* [Votre tâche] D'après le passage, quelle somme la Grande-Bretagne a-t-elle consacrée à l'assistance humanitaire ?

* [Passage]
########################################

Après avoir remercié la Commission des Affaires étrangères pour son accueil, Sir John Holmes, Ambassadeur de Grande-Bretagne, a souligné que la coalition avait essayé de minimiser les pertes en vies humaines, de cibler le régime et non la population et de préserver les infrastructures même si elle n’y est pas toujours parvenue. Le régime de Saddam Hussein s’est écroulé, la coalition a pu donner aux Irakiens la chance inouïe d’entrevoir un avenir meilleur, bien mérité après 30 ans d’une dictature dont la brutalité apparaît crûment. Il a reconnu qu’il était plus difficile de gagner la paix que la guerre et qu’on ne pouvait se permettre d’échouer car il en va de l’avenir de l’Irak, de la stabilité de la région, et de la relation entre le monde arabo-islamique et l’Occident.

Il a d’abord décrit les enjeux immédiats en insistant sur la nécessité de soutenir l’effort humanitaire pour soulager les souffrances de la population irakienne car même s’il n’y a pas de crise majeure, de nombreuses régions ont besoin de nourriture et d’eau potable. Jusqu’ici la Grande-Bretagne a affecté 240 millions de livres à l’assistance humanitaire, et de nombreuses organisations non gouvernementales ont effectué un travail remarquable. La coalition et le reste de la communauté internationale doivent donc collaborer d’urgence dans ce domaine.

Il faut ensuite restaurer la normalité ; de gros progrès ont été accomplis. La plupart des écoles et des marchés ont rouvert et l’essentiel du territoire est approvisionné en électricité et en eau, la plupart des hôpitaux de Bagdad et des régions fonctionnent de nouveau, la grande majorité des personnes déplacées à cause du conflit sont rentrées chez elles. A Bassora l’armée britannique mène des opérations conjointes avec la police locale, et apporte eau et nourriture à la population. Le système judiciaire local a été rétabli. Les trois principales centrales électriques ont redémarré, et l’approvisionnement en électricité a retrouvé son niveau d’avant-guerre.

Le rétablissement de l’Etat de droit est essentiel. L’effondrement du régime a conduit à des débordements regrettables, à des scènes d’anarchie, et à des tragédies telles que le pillage du musée de Bagdad. La situation s’améliore cependant. Les forces de la coalition, en liaison avec l’aide des citoyens ordinaires et des fonctionnaires venus rejoindre leur poste, commencent à ramener la stabilité dans les rues.

A ce stade, l’ambassadeur a estimé qu’il était possible de commencer la reconstruction économique, politique et civile du pays en regrettant que les nombreuses voix qui prédisaient que la phase militaire serait désastreuse, saisissent actuellement la moindre occasion pour prédire l’échec des efforts menés pour donner à l’Irak un avenir plus démocratique et prospère. Selon lui, les faits donneront tort aux pessimistes et autres cyniques.

########################################

* [Données extraites]
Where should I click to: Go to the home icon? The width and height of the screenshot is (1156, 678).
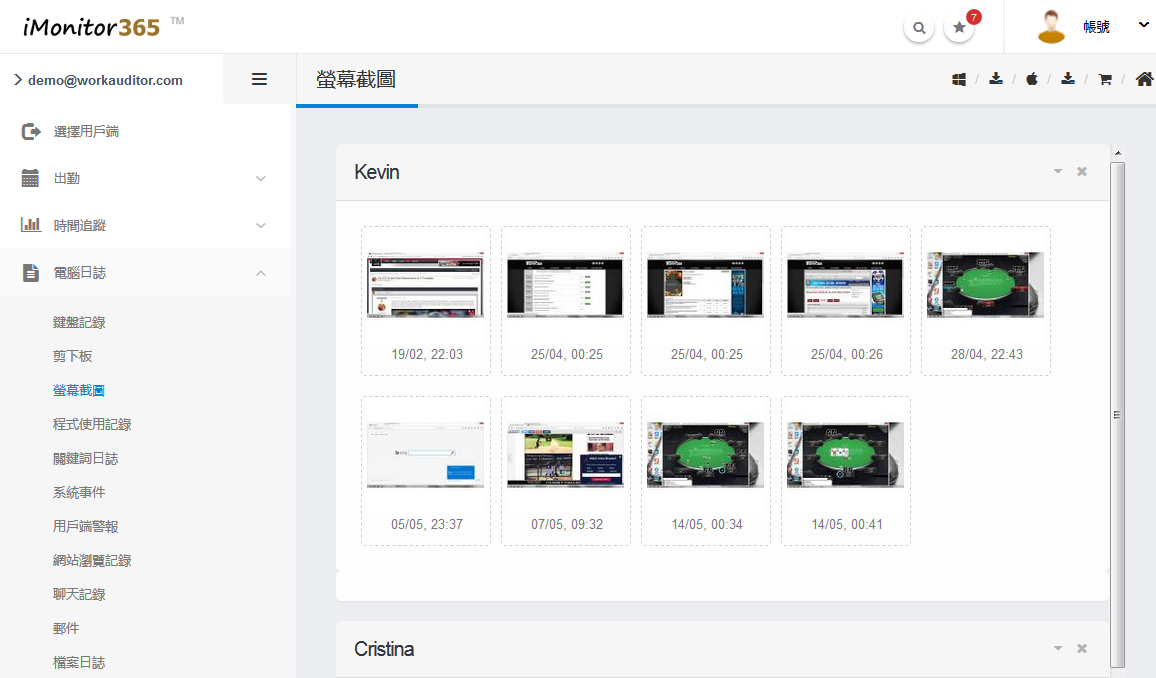(1144, 80)
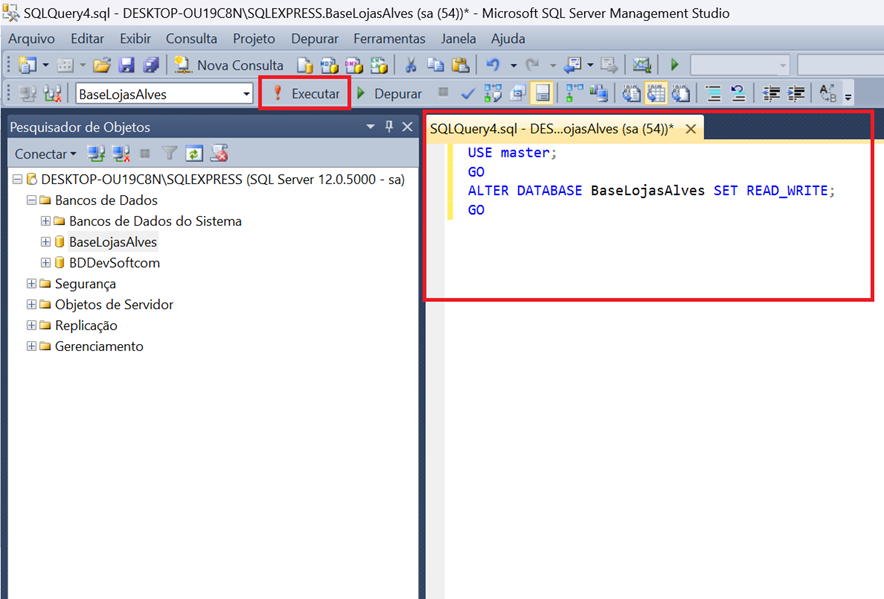Click the Save floppy disk icon
Screen dimensions: 884x599
(127, 65)
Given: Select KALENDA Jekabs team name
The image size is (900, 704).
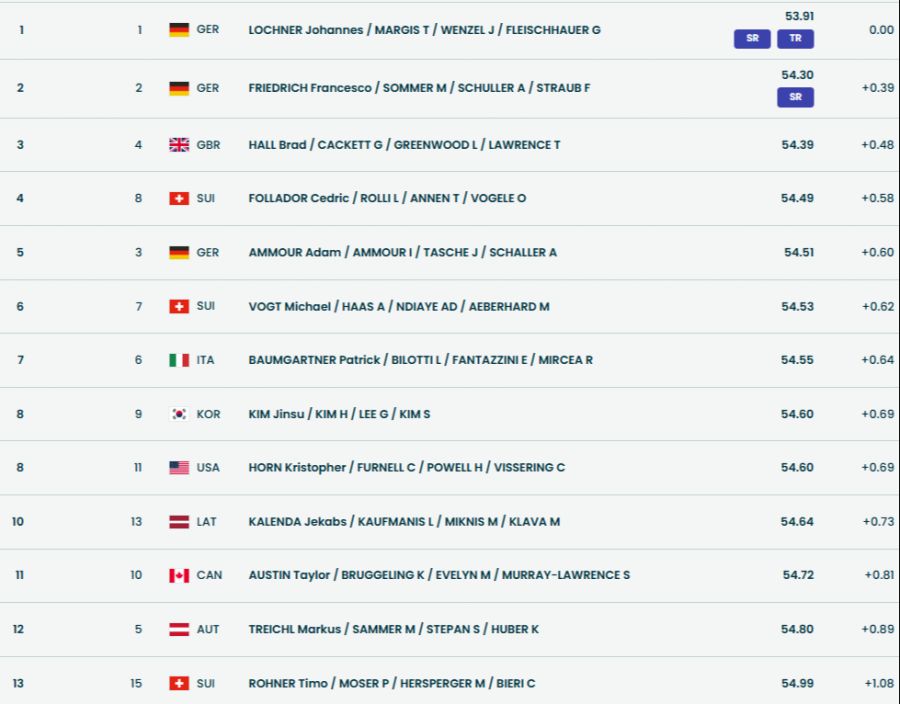Looking at the screenshot, I should coord(404,522).
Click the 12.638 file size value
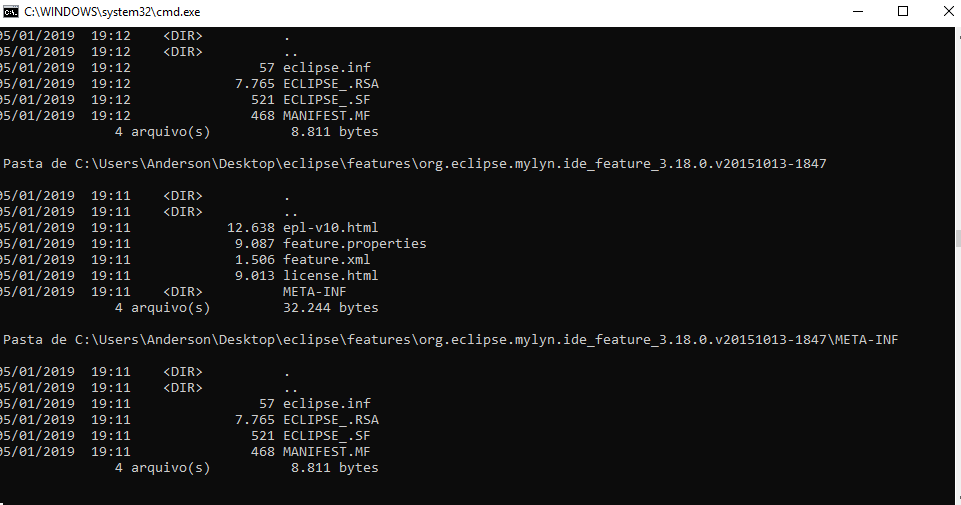Screen dimensions: 961x505 (251, 227)
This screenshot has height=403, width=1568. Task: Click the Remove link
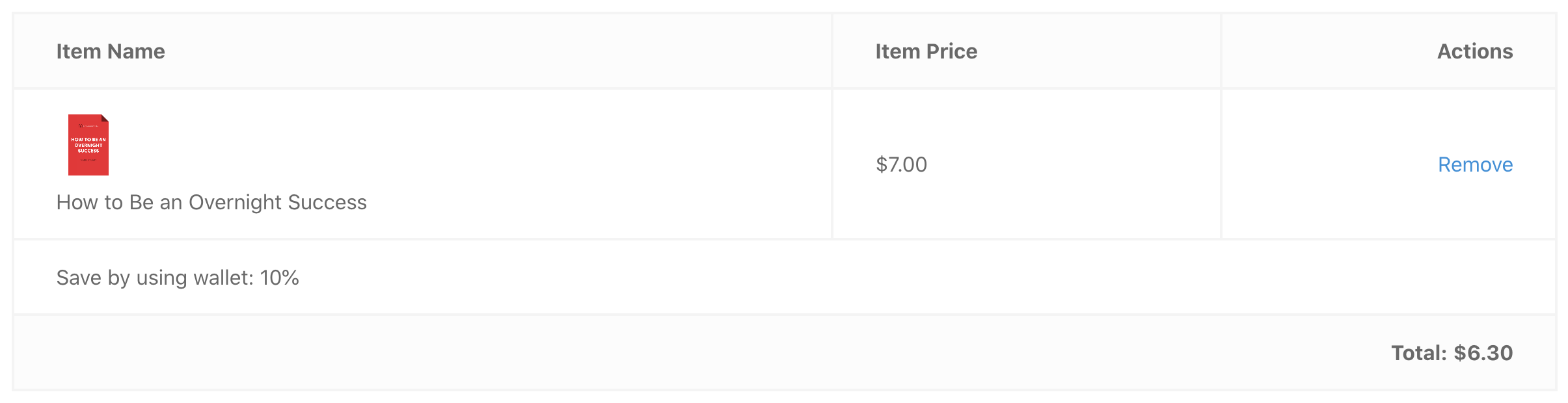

########################################

* [Solution du problème] 240 millions de livres.